All are resident of Madhya Badharghat, P.O.-A.D. Nagar,
P.S. Amtali, West Tripura.
.........Defendant-Appellant (s)
Vs.
Shri Akhil Datta,
S/o Late Amulya Bhusan Datta,
Resident of Bimanghati,
South Manik Bhandar,
P.S. Kamalpur, District Dhalai.
........ Respondent(s)
For the Appellant(s) : Mr. G.S. Bhattacharjee, Advocate
For the Respondent(s) : Mr. Samarjit Bhattacharjee, Advocate.
Mr. B. Saha, Advocate.
Date of hearing : 06.09.2022
Date of delivery of
Judgment & Order : 09/09/2022.
Whether fit for reporting : NO.
HON'BLE MR. JUSTICE T. AMARNATH GOUD
JUDGMENT AND ORDER
This present appeal is filed against the Judgment and
Decree dated, 10.04.2019, passed by the learned Addl. District
Judge, West Tripura, Agartala, in T.A. 09 of 2018 arising out of
the Judgment and Decree dated 22.02.2018 passed by the
learned Civil Judge, Senior Division, Court No.1, Agartala, West
Tripura in T.S.53 of 2015.
2. The facts of the case, in brief, are that
respondent as plaintiff filed a title suit claiming the right title
and interest on the suit land and for recovery of possession in
respect of the suit land against the defendant-appellant for
land measuring 6 gandas comprised in khatian No. 5951 of
old CS Plot No. 7098(p), Hal CS plot No. 25610 under Mouja-
Badharghat, sheet No. 5, Tehsil- Badharghat. According to the
plaintiff-respondent, he is the owner of the suit land, and on
the basis of title deed No. 1-7109 dated 09.10.2007 executed
by the vendor-defendant, he took possession of the same. He
applied for the mutation but the same was not granted in his
favour. On 18.05.2008 when the respondent-plaintiff intended
to fix pillars on his land, at that time he was resisted by the
defendant-appellant, her sons and daughter, and other
persons. According to the Plaintiff-respondent, he was
dispossesed on 09.10.2008. In spite of his effort, he could not
enter into the suit land. Hence, the Plaintiff-respondent filed
that instant T.S. No.53 of 2015
3. The defendant-appellant therein contested the
suit by filing a written statement denying the assertions of the
plaintiff-respondent. Defendant-appellant therein further took
the plea that since she was unable to read and write, the
plaintiff-respondent by applying fraud took the thump
impression of her on the sale deed wherein she understood
that she would sell 2 gandas of land for a consideration of
Rs.2,40,000/-. Later when the plaintiff-respondent tried to
occupy suit land measuring 6 gandas, at that time, it came to
her knowledge that in place of 2 gandas collusively 6 gandas
was written.
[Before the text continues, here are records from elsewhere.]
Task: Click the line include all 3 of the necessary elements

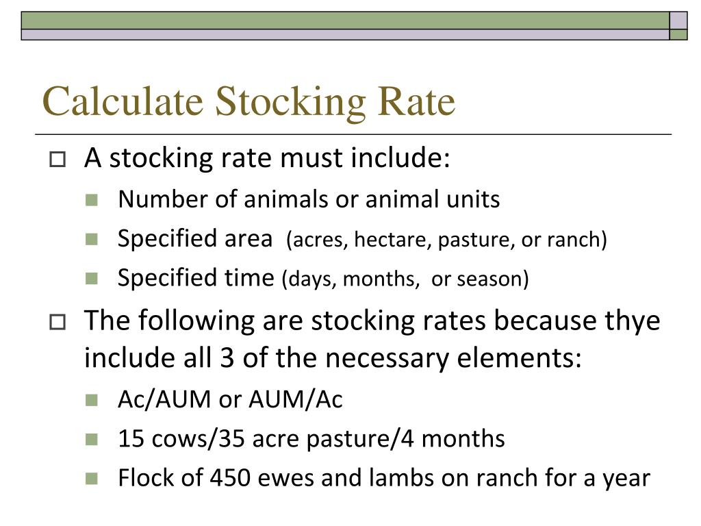Action: pos(333,358)
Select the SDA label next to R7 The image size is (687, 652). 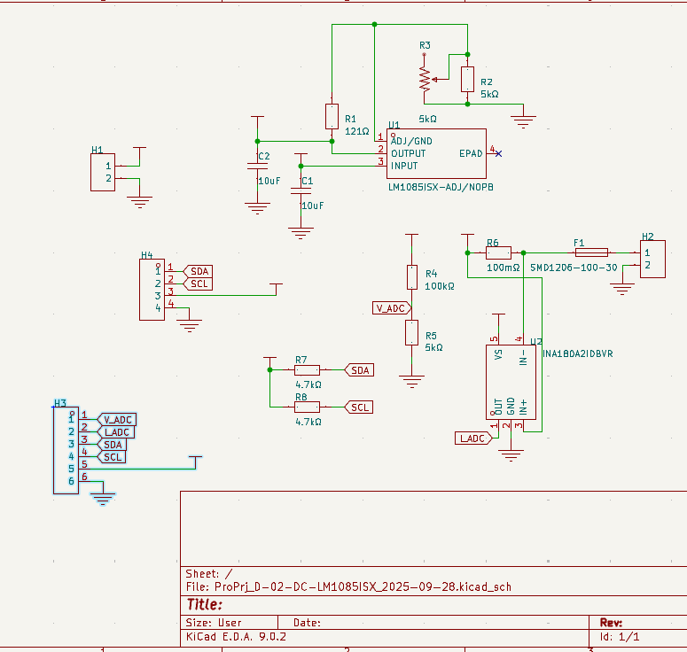point(360,370)
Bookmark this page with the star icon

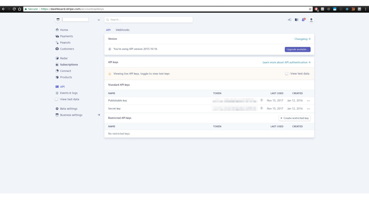(310, 9)
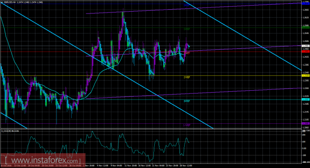
Task: Select the yellow 1.2329 price level label
Action: pyautogui.click(x=306, y=75)

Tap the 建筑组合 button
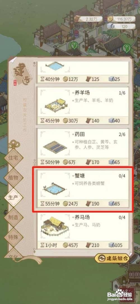pyautogui.click(x=112, y=258)
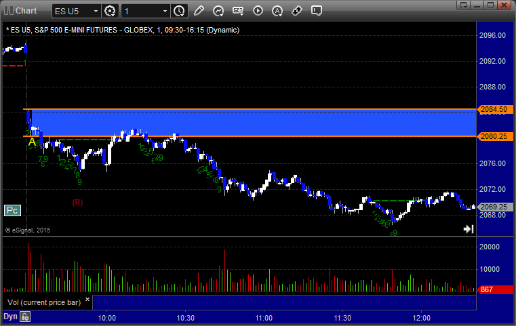Image resolution: width=516 pixels, height=326 pixels.
Task: Toggle the Dyn dynamic time mode
Action: [x=10, y=317]
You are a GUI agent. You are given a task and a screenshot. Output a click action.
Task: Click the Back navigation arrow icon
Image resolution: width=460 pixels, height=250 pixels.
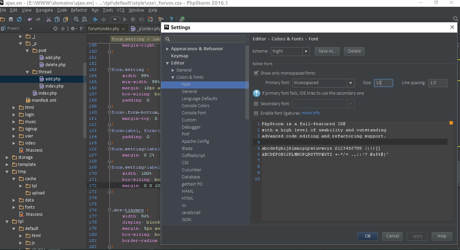[x=95, y=19]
Further according to the defendant-appellant
therein she was/is in possession of the suit land. Furthermore,
the plaintiff-respondent did not make further payment as per
the sale deed. It was the plaintiff-respondent to prove the
sale. Further, the mandatory provision of Section 68 of the
Evidence Act was not complied with. The Learned Court below
decreed the suit in favour of the plaintiff-respondent vide
judgment and decree dated 22.02.2018.
4. Being aggrieved thereby, the defendant-
appellant therein preferred an appeal bearing No.T.A.01. of
2018 before the learned First Appellate Court. But the First
Appellate Court vide judgment and decree dated 10.04.2019
dismissed the said appeal.
5. Aggrieved thereby, the defendant-appellants
herein have filed this instant appeal under Section 100 read
with Or.XLII, Rule-1 of the Code of Civil Procedure, 1908.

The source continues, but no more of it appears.